The house was never designed for both of them
The saas did not invent this arrangement. She inherited it. She was once a bahu herself, which means she knows exactly how much she surrendered when she entered her husband's family, her name, her habits, her mother's cooking, her sense of what home smelled like. She rebuilt herself inside someone else's walls. Now her son has brought home a woman who has not yet done that work, and some part of her reads it as refusal. The bahu's ease, her confidence, her different way of doing things, these don't register as personality. They register as a verdict on the years the saas spent conforming.
Her son is the currency they are both trading in
The man at the centre of this rarely names what is happening. Indian sons are raised to love their mothers with a devotion that is considered sacred, and to love their wives with a tenderness that is considered private. The two loves are supposed to coexist without negotiation. They almost never do. When he refuses to choose, both women feel abandoned. When he does choose, one of them is confirmed in her worst fear. The conflict between saas and bahu is often, at its root, a conversation the son will not have.
Expectations arrive without a contract
The bahu who doesn't touch her mother-in-law's kitchen without asking is being respectful in one grammar. The bahu who walks in and cooks without asking is being warm and at home in another. The saas who corrects her bahu's cooking is maintaining standards in one grammar. In another, she is refusing to let the younger woman belong. Both women are speaking fluently. Neither is being heard. The failure is not in the women. The failure is that no one built a shared language before they were asked to live inside one.
What neither of them is allowed to say
The daughter-in-law is not allowed to be tired. She is not allowed to say that she is performing belonging in a house that does not fully feel like hers, that she misses her own family with a longing that has no socially acceptable outlet, that she sometimes looks at her mother-in-law and sees not a person but a set of requirements she can never fully satisfy. These feelings exist too. If she names them, she is ungrateful. She is not a good bahu. So she also goes quiet, and the silence between the two women fills up with everything they cannot say to each other.
The love that gets lost in the architecture
But the structure doesn't offer them the chance to find it. It places them in opposition before they've had a conversation.

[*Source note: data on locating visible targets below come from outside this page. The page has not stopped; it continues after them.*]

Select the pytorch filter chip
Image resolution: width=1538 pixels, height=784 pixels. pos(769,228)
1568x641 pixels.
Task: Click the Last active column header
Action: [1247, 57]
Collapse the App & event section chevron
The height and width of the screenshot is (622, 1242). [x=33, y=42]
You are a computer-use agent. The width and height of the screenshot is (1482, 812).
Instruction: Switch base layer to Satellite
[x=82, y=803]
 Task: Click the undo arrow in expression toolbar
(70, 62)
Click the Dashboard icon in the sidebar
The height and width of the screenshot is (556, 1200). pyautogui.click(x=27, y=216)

It assigns them roles that require the other's diminishment to function. It gives them a man as the medium of their relationship instead of a direct line between them.
The saas-bahu conflict persists across generations, across class, across education levels, because it is not produced by the women inside it. It is produced by a marriage structure that was designed for a household where one woman held authority and the other learned to earn it, and that structure has not changed at the same pace as the women it contains. What you feel about your mother-in-law, and what she feels about you, is real. But it is also, in large part, the architecture speaking.